## Dataset items
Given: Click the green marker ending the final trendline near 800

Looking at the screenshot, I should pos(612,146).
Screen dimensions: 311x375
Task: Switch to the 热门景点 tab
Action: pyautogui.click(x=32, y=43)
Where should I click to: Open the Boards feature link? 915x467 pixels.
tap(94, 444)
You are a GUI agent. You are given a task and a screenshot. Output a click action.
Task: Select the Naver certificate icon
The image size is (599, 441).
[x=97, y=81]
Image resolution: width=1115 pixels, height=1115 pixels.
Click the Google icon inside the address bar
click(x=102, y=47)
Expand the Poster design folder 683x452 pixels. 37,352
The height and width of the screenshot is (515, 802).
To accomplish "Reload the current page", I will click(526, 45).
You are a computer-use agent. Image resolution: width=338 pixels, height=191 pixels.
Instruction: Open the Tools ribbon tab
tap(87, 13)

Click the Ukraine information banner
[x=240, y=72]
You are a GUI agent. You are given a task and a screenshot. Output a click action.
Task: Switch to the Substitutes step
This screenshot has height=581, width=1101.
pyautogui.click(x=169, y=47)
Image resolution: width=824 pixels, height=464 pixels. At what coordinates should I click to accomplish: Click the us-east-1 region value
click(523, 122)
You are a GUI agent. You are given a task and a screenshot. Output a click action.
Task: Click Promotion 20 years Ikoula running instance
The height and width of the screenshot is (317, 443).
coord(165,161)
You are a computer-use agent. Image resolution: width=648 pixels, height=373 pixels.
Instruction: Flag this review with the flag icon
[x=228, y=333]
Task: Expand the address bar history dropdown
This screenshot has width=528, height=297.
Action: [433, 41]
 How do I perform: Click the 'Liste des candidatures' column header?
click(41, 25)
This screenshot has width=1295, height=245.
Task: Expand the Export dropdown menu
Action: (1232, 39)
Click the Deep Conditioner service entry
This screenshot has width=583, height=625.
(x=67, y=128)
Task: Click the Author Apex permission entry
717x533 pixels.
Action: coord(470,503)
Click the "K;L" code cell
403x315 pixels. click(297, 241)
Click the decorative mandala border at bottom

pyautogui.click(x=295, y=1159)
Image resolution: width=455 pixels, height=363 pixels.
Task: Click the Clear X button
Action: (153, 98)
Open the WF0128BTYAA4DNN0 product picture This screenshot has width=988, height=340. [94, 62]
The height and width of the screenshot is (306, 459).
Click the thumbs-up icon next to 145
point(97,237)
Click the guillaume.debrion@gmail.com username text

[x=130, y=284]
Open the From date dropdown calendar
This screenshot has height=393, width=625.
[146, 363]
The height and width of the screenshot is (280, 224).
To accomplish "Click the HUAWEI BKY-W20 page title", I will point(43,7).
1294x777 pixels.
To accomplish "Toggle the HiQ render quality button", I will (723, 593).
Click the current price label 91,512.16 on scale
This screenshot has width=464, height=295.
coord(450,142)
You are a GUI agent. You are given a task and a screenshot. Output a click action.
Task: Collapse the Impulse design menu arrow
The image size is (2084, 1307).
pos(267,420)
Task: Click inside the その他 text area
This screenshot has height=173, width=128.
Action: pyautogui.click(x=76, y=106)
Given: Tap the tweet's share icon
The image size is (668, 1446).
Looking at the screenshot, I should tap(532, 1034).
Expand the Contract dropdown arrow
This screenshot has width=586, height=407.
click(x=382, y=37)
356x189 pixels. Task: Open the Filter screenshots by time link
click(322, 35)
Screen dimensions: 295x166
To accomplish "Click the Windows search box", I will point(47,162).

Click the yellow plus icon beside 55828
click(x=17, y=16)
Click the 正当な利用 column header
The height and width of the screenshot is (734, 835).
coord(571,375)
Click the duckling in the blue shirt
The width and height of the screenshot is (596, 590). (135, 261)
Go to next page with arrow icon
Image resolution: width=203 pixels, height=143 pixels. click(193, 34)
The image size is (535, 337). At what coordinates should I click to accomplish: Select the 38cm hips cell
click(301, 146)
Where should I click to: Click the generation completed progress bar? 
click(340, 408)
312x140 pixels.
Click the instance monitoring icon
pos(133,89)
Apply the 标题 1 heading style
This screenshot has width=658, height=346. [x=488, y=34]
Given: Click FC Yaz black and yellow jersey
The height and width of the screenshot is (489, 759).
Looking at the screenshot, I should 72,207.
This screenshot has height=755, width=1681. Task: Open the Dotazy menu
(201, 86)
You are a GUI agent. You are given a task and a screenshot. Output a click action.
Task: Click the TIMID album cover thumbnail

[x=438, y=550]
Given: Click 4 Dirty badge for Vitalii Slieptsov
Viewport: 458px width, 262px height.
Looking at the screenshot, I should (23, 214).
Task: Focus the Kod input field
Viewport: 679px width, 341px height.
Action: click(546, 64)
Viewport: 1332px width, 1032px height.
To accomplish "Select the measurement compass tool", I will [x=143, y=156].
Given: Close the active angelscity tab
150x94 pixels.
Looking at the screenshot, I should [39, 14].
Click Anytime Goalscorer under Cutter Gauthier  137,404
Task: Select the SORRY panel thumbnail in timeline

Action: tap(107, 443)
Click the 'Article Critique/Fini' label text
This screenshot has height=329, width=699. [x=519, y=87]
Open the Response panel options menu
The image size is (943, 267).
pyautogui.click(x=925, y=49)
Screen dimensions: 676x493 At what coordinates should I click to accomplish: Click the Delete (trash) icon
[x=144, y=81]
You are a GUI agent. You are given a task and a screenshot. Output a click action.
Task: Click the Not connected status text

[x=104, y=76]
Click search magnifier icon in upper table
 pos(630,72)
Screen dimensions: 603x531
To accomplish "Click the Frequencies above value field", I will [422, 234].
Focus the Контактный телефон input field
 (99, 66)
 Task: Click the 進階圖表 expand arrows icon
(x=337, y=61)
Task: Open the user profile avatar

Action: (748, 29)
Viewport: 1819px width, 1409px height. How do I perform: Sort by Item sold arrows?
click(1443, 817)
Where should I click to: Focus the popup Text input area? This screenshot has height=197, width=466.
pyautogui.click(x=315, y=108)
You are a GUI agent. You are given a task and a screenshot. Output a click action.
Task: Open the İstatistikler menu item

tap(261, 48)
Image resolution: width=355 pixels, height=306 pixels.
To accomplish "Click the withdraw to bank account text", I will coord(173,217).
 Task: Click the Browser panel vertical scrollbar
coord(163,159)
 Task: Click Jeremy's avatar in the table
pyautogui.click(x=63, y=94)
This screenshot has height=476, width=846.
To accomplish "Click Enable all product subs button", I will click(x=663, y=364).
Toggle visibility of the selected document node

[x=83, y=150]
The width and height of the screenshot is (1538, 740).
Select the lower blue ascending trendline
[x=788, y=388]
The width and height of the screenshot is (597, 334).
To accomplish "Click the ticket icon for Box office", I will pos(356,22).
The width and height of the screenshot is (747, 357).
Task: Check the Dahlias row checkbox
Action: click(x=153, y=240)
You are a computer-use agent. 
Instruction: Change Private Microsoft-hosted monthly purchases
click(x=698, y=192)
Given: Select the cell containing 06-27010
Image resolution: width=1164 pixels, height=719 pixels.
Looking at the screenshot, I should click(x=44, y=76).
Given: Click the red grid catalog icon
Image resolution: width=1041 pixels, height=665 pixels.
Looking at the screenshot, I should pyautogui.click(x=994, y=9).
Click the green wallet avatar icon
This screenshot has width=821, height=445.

## WHAT TO PRODUCE
Turn the dataset items above into a numbered list, one line per number, with the blank lines dropped.

## RESULT OF THE TASK
1. Given: Click the green marker ending the final trendline near 800
2. Looking at the screenshot, I should pos(612,146).
3. Screen dimensions: 311x375
4. Task: Switch to the 热门景点 tab
5. Action: pyautogui.click(x=32, y=43)
6. Where should I click to: Open the Boards feature link? 915x467 pixels.
7. tap(94, 444)
8. You are a GUI agent. You are given a task and a screenshot. Output a click action.
9. Task: Select the Naver certificate icon
10. The image size is (599, 441).
11. [x=97, y=81]
12. Image resolution: width=1115 pixels, height=1115 pixels.
13. Click the Google icon inside the address bar
14. click(x=102, y=47)
15. Expand the Poster design folder 683x452 pixels. 37,352
16. The height and width of the screenshot is (515, 802).
17. To accomplish "Reload the current page", I will click(526, 45).
18. You are a computer-use agent. Image resolution: width=338 pixels, height=191 pixels.
19. Instruction: Open the Tools ribbon tab
20. tap(87, 13)
21. Click the Ukraine information banner
22. [x=240, y=72]
23. You are a GUI agent. You are given a task and a screenshot. Output a click action.
24. Task: Switch to the Substitutes step
25. This screenshot has height=581, width=1101.
26. pyautogui.click(x=169, y=47)
27. Image resolution: width=824 pixels, height=464 pixels. At what coordinates should I click to accomplish: Click the us-east-1 region value
28. click(523, 122)
29. You are a GUI agent. You are given a task and a screenshot. Output a click action.
30. Task: Click Promotion 20 years Ikoula running instance
31. The height and width of the screenshot is (317, 443).
32. coord(165,161)
33. You are a computer-use agent. Image resolution: width=648 pixels, height=373 pixels.
34. Instruction: Flag this review with the flag icon
35. [x=228, y=333]
36. Task: Expand the address bar history dropdown
37. This screenshot has width=528, height=297.
38. Action: [433, 41]
39.  How do I perform: Click the 'Liste des candidatures' column header?
40. click(41, 25)
41. This screenshot has width=1295, height=245.
42. Task: Expand the Export dropdown menu
43. Action: (1232, 39)
44. Click the Deep Conditioner service entry
45. This screenshot has width=583, height=625.
46. (x=67, y=128)
47. Task: Click the Author Apex permission entry
48. 717x533 pixels.
49. Action: coord(470,503)
50. Click the "K;L" code cell
51. 403x315 pixels. click(297, 241)
52. Click the decorative mandala border at bottom
53. pyautogui.click(x=295, y=1159)
54. Image resolution: width=455 pixels, height=363 pixels.
55. Task: Click the Clear X button
56. Action: (153, 98)
57. Open the WF0128BTYAA4DNN0 product picture This screenshot has width=988, height=340. [94, 62]
58. The height and width of the screenshot is (306, 459).
59. Click the thumbs-up icon next to 145
60. point(97,237)
61. Click the guillaume.debrion@gmail.com username text
62. [x=130, y=284]
63. Open the From date dropdown calendar
64. This screenshot has height=393, width=625.
65. [146, 363]
66. The height and width of the screenshot is (280, 224).
67. To accomplish "Click the HUAWEI BKY-W20 page title", I will point(43,7).
68. 1294x777 pixels.
69. To accomplish "Toggle the HiQ render quality button", I will (723, 593).
70. Click the current price label 91,512.16 on scale
71. This screenshot has width=464, height=295.
72. coord(450,142)
73. You are a GUI agent. You are given a task and a screenshot. Output a click action.
74. Task: Collapse the Impulse design menu arrow
75. The image size is (2084, 1307).
76. pos(267,420)
77. Task: Click inside the その他 text area
78. This screenshot has height=173, width=128.
79. Action: pyautogui.click(x=76, y=106)
80. Given: Tap the tweet's share icon
81. The image size is (668, 1446).
82. Looking at the screenshot, I should tap(532, 1034).
83. Expand the Contract dropdown arrow
84. This screenshot has width=586, height=407.
85. click(x=382, y=37)
86. 356x189 pixels. Task: Open the Filter screenshots by time link
87. click(322, 35)
88. Screen dimensions: 295x166
89. To accomplish "Click the Windows search box", I will point(47,162).
90. Click the yellow plus icon beside 55828
91. click(x=17, y=16)
92. Click the 正当な利用 column header
93. The height and width of the screenshot is (734, 835).
94. coord(571,375)
95. Click the duckling in the blue shirt
96. The width and height of the screenshot is (596, 590). (135, 261)
97. Go to next page with arrow icon
98. Image resolution: width=203 pixels, height=143 pixels. click(193, 34)
99. The image size is (535, 337). At what coordinates should I click to accomplish: Select the 38cm hips cell
100. click(301, 146)
101. Where should I click to: Click the generation completed progress bar? 
102. click(340, 408)
103. 312x140 pixels.
104. Click the instance monitoring icon
105. pos(133,89)
106. Apply the 标题 1 heading style
107. This screenshot has width=658, height=346. [x=488, y=34]
108. Given: Click FC Yaz black and yellow jersey
109. The height and width of the screenshot is (489, 759).
110. Looking at the screenshot, I should 72,207.
111. This screenshot has height=755, width=1681. Task: Open the Dotazy menu
112. (201, 86)
113. You are a GUI agent. You are given a task and a screenshot. Output a click action.
114. Task: Click the TIMID album cover thumbnail
115. [x=438, y=550]
116. Given: Click 4 Dirty badge for Vitalii Slieptsov
117. Viewport: 458px width, 262px height.
118. Looking at the screenshot, I should (23, 214).
119. Task: Focus the Kod input field
120. Viewport: 679px width, 341px height.
121. Action: click(546, 64)
122. Viewport: 1332px width, 1032px height.
123. To accomplish "Select the measurement compass tool", I will [x=143, y=156].
124. Given: Close the active angelscity tab
125. 150x94 pixels.
126. Looking at the screenshot, I should [39, 14].
127. Click Anytime Goalscorer under Cutter Gauthier  137,404
128. Task: Select the SORRY panel thumbnail in timeline
129. Action: tap(107, 443)
130. Click the 'Article Critique/Fini' label text
131. This screenshot has height=329, width=699. [x=519, y=87]
132. Open the Response panel options menu
133. The image size is (943, 267).
134. pyautogui.click(x=925, y=49)
135. Screen dimensions: 676x493 At what coordinates should I click to accomplish: Click the Delete (trash) icon
136. [x=144, y=81]
137. You are a GUI agent. You are given a task and a screenshot. Output a click action.
138. Task: Click the Not connected status text
139. [x=104, y=76]
140. Click search magnifier icon in upper table
141.  pos(630,72)
142. Screen dimensions: 603x531
143. To accomplish "Click the Frequencies above value field", I will [422, 234].
144. Focus the Контактный телефон input field
145.  (99, 66)
146.  Task: Click the 進階圖表 expand arrows icon
147. (x=337, y=61)
148. Task: Open the user profile avatar
149. Action: (748, 29)
150. Viewport: 1819px width, 1409px height. How do I perform: Sort by Item sold arrows?
151. click(1443, 817)
152. Where should I click to: Focus the popup Text input area? This screenshot has height=197, width=466.
153. pyautogui.click(x=315, y=108)
154. You are a GUI agent. You are given a task and a screenshot. Output a click action.
155. Task: Open the İstatistikler menu item
156. tap(261, 48)
157. Image resolution: width=355 pixels, height=306 pixels.
158. To accomplish "Click the withdraw to bank account text", I will coord(173,217).
159.  Task: Click the Browser panel vertical scrollbar
160. coord(163,159)
161.  Task: Click Jeremy's avatar in the table
162. pyautogui.click(x=63, y=94)
163. This screenshot has height=476, width=846.
164. To accomplish "Click Enable all product subs button", I will click(x=663, y=364).
165. Toggle visibility of the selected document node
166. [x=83, y=150]
167. The width and height of the screenshot is (1538, 740).
168. Select the lower blue ascending trendline
169. [x=788, y=388]
170. The width and height of the screenshot is (597, 334).
171. To accomplish "Click the ticket icon for Box office", I will pos(356,22).
172. The width and height of the screenshot is (747, 357).
173. Task: Check the Dahlias row checkbox
174. Action: click(x=153, y=240)
175. You are a computer-use agent. 
176. Instruction: Change Private Microsoft-hosted monthly purchases
177. click(x=698, y=192)
178. Given: Select the cell containing 06-27010
179. Image resolution: width=1164 pixels, height=719 pixels.
180. Looking at the screenshot, I should click(x=44, y=76).
181. Given: Click the red grid catalog icon
182. Image resolution: width=1041 pixels, height=665 pixels.
183. Looking at the screenshot, I should pyautogui.click(x=994, y=9).
184. Click the green wallet avatar icon
185. This screenshot has width=821, height=445.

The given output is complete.